When used in combination with other ICIs, such as PD-1/PD-L1 inhibitors,
TIM-3 blockade has demonstrated synergistic effects [119]. The
rationale for this combination therapy is that targeting multiple
inhibitory pathways can produce a more comprehensive and potent
reactivation of T cells. PD-1/PD-L1 inhibitors lift the suppression
mediated by the PD-1 pathway, while TIM-3 blockade further enhances T
cell function by targeting a different inhibitory mechanism [120,
121]. Sakuishi et al. observed that T cells expressing Tim-3 also
co-express PD-1, with Tim-3+ PD-1+ TILs representing the predominant
fraction of T cells infiltrating tumors, in mice bearing solid tumors.
These Tim-3(+)PD-1(+) TILs display the most profound exhausted phenotype
characterized by an inability to proliferate and produce IL-2, TNF, and
IFN-γ. Their research also documented that simultaneous targeting of the
Tim-3 and PD-1 pathways reverses T cell exhaustion and restores
anti-tumor immunity more effectively than targeting either pathway alone
[119]. In their study, Zhou et al. identified a distinct phenotype
of exhausted T cells in mice with advanced acute myelogenous leukemia
(AML), characterized by concurrent expression of Tim-3 and PD-1. This
co-expression escalated as AML advanced. PD-1+ Tim-3+ CD8+ T cells
exhibited impaired production of IFN-γ, TNF-α, and IL-2 in response to
AML cells expressing PD-1 ligand (PDL1) and Tim-3 ligand (galectin-9).

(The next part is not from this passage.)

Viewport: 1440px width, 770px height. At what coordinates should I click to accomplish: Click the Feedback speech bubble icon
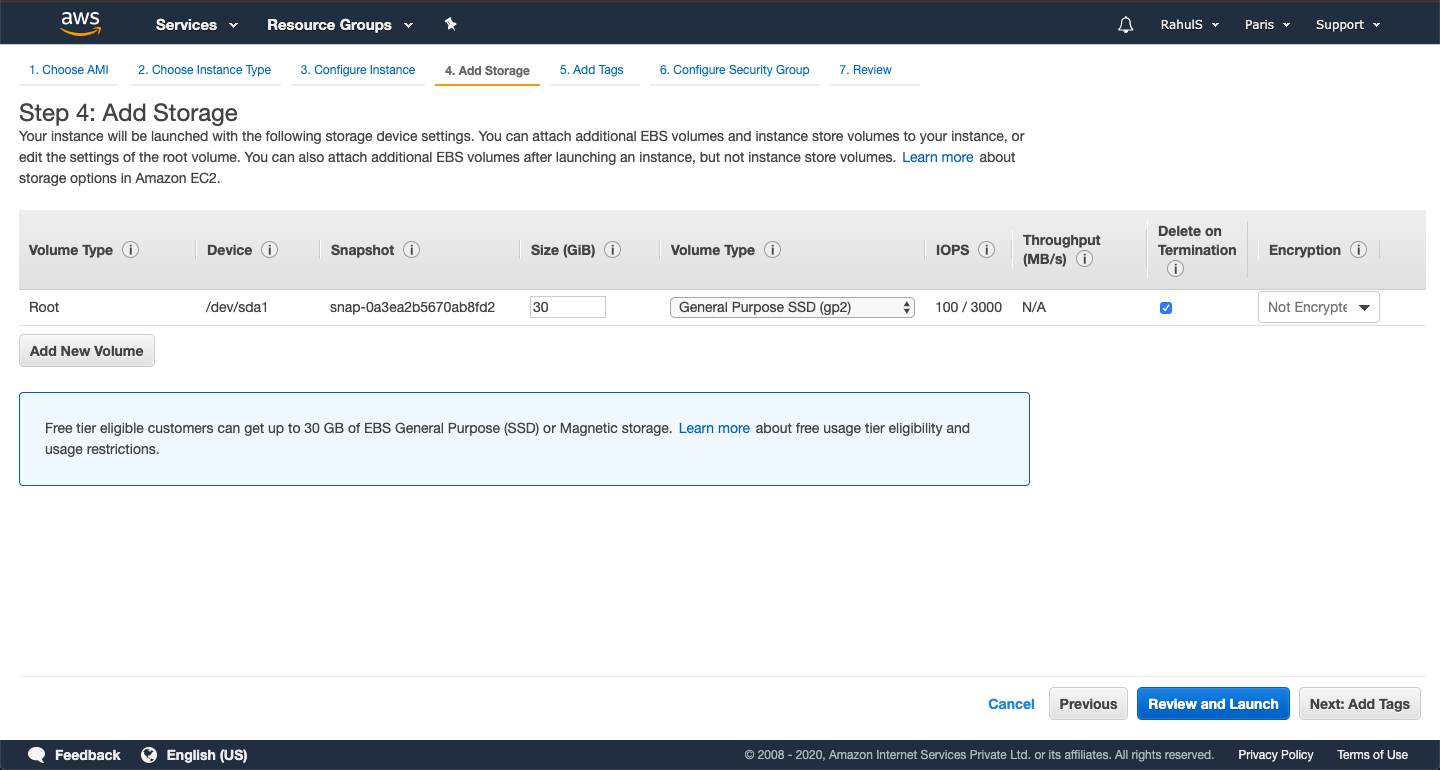(36, 754)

Zhou et al. further demonstrated that individually blocking the
PD-1/PDL1 or Tim-3/galectin-9 pathway failed to rescue mice from
AML-induced mortality. However, a synergistic effect was observed in
reducing tumor burden and mortality when both pathways were
simultaneously targeted [122]. In a work by Fourcade et al., dual
blockade of PD-1 and Tim-3 enhanced the expansion and cytokine
production of vaccine-induced CD8(+) T cells in vitro [123]. In a
murine model of ovarian cancer, Guo et al. noted that either anti-TIM-3
or CD137 mAb alone was unable to prevent tumor progression in mice
bearing established tumor, however, combined anti-TIM-3/CD137 mAb
significantly inhibited the growth of these tumors with 60% of mice
tumor free 90 days after tumor inoculation. Therapeutic efficacy was
associated with a systemic immune response with memory and antigen
specificity [124].
Ongoing clinical trials are assessing the safety and efficacy of TIM-3
inhibitors, both as standalone treatments [ NCT04823624,
MBG453] [ NCT04623892, TQB2618]
[ NCT03489343, Sym023], and in combination with other checkpoint
inhibitors [ NCT03680508, TSR-022 (cobolimab, TIM-3 binding
antibody) and TSR-042 (dostarlimab, PD-1 binding antibody)] [ NCT04139902, anti-PD-1/anti-TIM-3 combination (TSR-042 /
TSR-022)] [ NCT03708328, TIM-3/PD-1] . The results
of these trials will provide important insights into the potential of
TIM-3 inhibitors as a new class of immunotherapies.